START
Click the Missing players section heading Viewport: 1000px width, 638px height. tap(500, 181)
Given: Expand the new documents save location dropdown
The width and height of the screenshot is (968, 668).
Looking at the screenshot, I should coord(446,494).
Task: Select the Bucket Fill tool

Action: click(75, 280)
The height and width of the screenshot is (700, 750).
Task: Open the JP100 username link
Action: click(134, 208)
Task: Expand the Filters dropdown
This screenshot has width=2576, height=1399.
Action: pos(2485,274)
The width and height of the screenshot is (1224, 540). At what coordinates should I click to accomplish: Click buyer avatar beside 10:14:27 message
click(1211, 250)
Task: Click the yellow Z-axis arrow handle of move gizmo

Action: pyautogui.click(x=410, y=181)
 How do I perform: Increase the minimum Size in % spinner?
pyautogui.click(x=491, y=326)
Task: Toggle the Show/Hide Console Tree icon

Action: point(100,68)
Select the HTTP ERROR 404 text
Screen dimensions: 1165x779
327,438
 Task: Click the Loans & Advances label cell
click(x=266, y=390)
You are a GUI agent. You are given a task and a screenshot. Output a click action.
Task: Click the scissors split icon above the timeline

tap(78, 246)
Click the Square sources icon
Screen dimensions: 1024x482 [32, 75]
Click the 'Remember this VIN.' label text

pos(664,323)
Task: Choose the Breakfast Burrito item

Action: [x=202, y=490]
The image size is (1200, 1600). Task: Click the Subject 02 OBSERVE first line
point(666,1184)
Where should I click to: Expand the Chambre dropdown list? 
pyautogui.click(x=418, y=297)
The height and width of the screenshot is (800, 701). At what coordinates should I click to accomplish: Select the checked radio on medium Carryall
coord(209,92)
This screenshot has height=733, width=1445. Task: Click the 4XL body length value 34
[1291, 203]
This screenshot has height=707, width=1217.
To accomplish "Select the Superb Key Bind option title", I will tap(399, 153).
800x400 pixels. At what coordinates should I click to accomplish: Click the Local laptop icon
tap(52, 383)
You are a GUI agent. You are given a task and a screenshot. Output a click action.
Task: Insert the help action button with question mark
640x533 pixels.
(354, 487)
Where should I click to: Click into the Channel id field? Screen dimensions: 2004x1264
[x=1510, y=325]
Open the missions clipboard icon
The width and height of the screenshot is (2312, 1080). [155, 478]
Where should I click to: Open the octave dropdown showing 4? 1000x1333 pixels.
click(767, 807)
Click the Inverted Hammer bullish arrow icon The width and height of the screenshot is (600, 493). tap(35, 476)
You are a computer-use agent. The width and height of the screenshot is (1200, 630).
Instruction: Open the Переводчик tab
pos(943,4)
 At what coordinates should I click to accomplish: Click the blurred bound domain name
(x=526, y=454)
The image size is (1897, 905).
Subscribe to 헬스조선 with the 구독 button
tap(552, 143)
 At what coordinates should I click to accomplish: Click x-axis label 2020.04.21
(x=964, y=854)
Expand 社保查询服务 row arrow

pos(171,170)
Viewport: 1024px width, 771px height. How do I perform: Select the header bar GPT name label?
END
Task:
Show every line of the records above that contains the word "Open", treating uppercase and lowercase letters as different.

Completed exercise:
Task: Open the JP100 username link
Open the missions clipboard icon
Where should I click to: Open the octave dropdown showing 4? 1000x1333 pixels.
Instruction: Open the Переводчик tab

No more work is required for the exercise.